A new study in Health Affairs challenges that conventional wisdom, and once again reminds us, including the president, that healthcare is a lot more complicated than it seems.
Researchers from the London School of Economics and Political Science and the School of Public Health at Harvard looked at how much high-income countries spend on social services and healthcare services and whether there was any connection between the two.
The high-income countries are 35 countries that are part of the Organization for Economic Cooperation and Development, or OECD. The researchers defined social spending as the percentage of the countries’ gross domestic product spent on publicly and privately funded social programs in eight areas like family assistance, housing assistance, disability benefits and senior services. They defined healthcare spending as the percentage of the countries’ GDP spent on publicly and privately funded healthcare goods and services. The study period was 1980 through 2015.
Here’s what they found.
- The U.S. spent slightly less than the OECD average on social services in 2015: 16.1 percent of GDP versus the OECD average of 17 percent. Both are up from 11.2 percent in 1980.

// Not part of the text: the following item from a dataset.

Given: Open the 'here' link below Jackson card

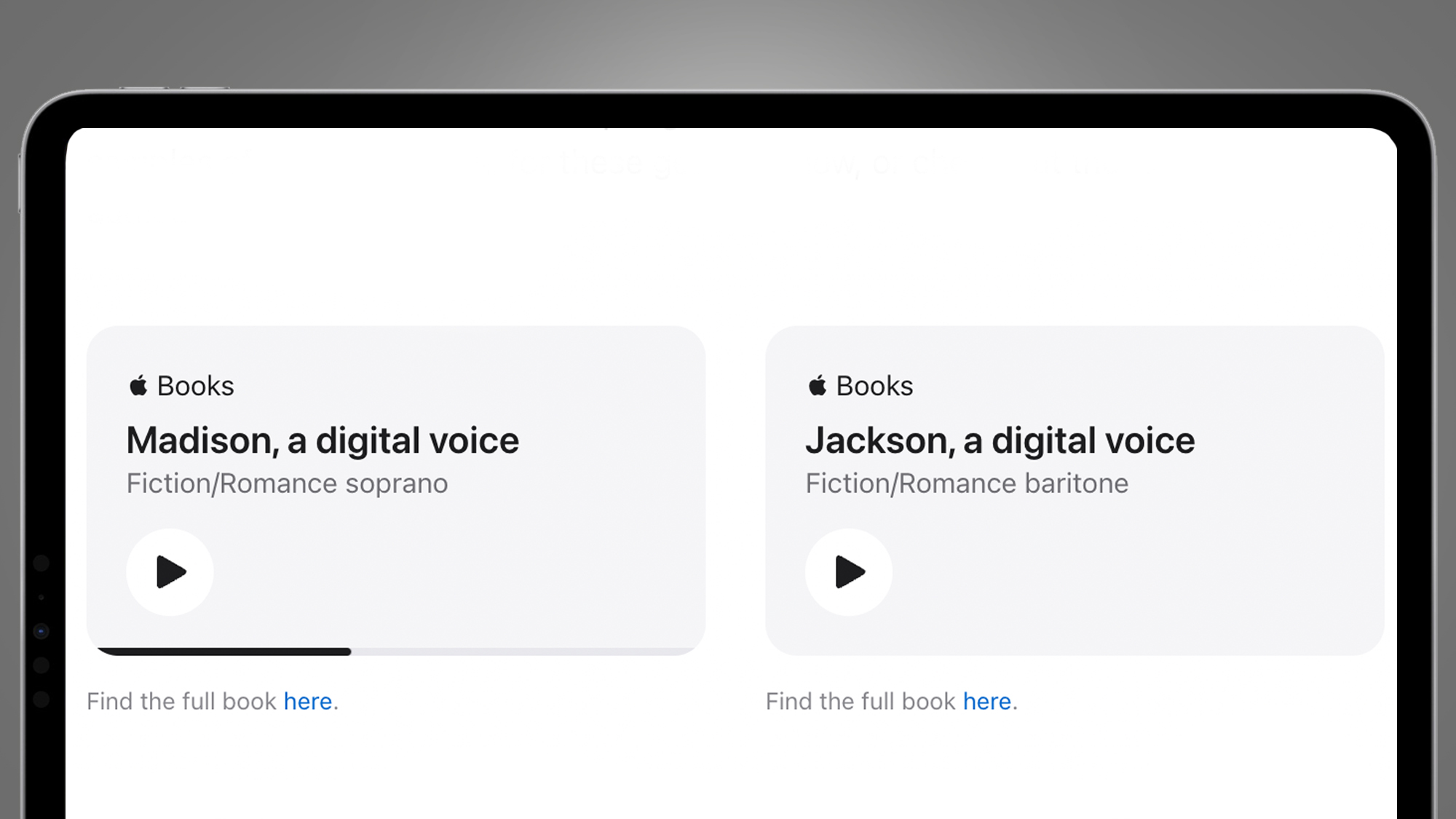Looking at the screenshot, I should (987, 701).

- The U.S. spent nearly double the OECD average of healthcare services in 2015: 16.8 percent of GDP versus the OECD average of 8.8 percent. Both are up from 8.2 percent and 6.1 percent, respectively, in 1980.
- OECD countries, including the U.S. that spent more on social services over the study period also spent more on healthcare services.

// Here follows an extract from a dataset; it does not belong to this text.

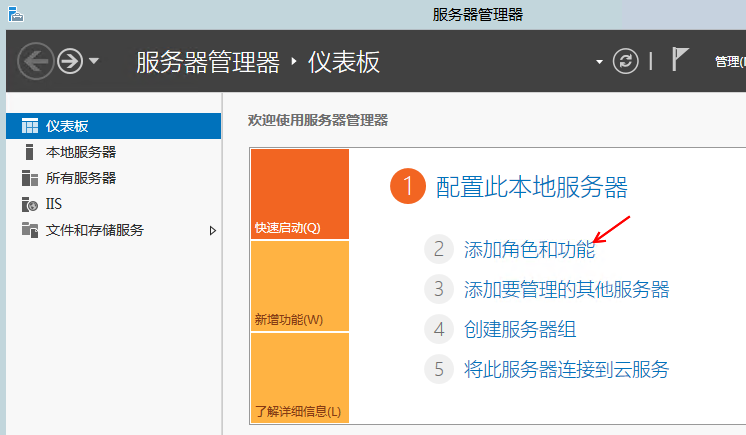746x435 pixels.
Task: Click the 添加角色和功能 link
Action: tap(529, 249)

- As OECD countries, including the U.S., spent more each year on social services over the study period, they also spent more on healthcare services.

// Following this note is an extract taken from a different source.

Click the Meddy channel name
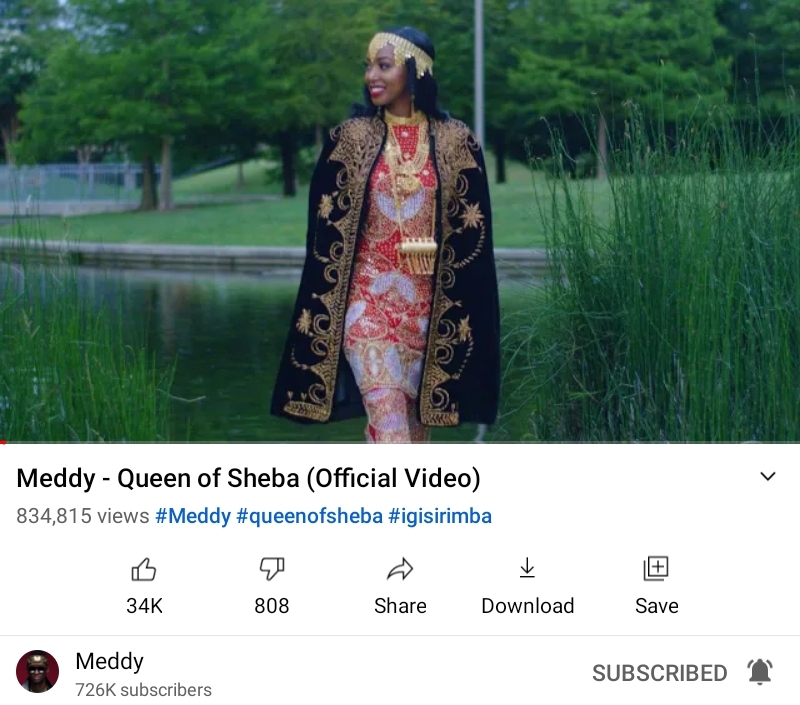The height and width of the screenshot is (705, 800). click(x=110, y=662)
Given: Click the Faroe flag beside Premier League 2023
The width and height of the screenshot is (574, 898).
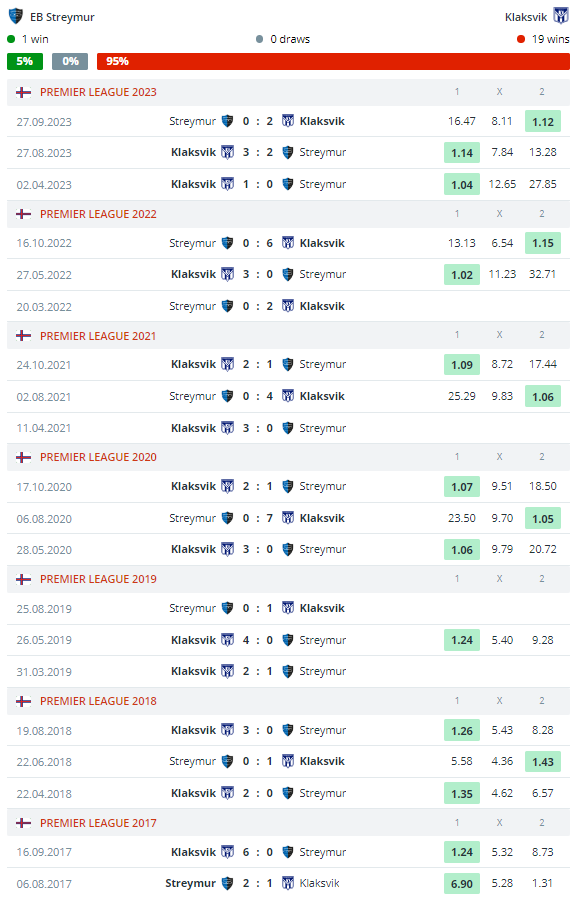Looking at the screenshot, I should pos(23,92).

“Across the OECD, we found a consistent, positive association between social spending and health care spending,” the researchers said. “Taken together, these results suggest that countries that spend more on social services also spend more on health care.”
The researchers didn’t offer an explanation other than to suggest that a similar motivation—the desire to take care of people who need help—independently leads countries to spend more both.
Maybe, as the researchers also suggested, spending more on SDOH with specific patient populations will improve their health status and lower their spending on healthcare services. But, as an overarching plan to lower healthcare spending, addressing SDOH may not be the connected cure that many people think.
“Despite the lack of evidence, policy makers and others have advocated that the US increase its social spending to reduce health care spending, driven by the notion that more social spending can often pay for itself with reductions in health care use and corresponding costs,” the researcher warned.
If you want to lower healthcare spending and make healthcare services affordable for people again, you need to target them with specific market-based reforms.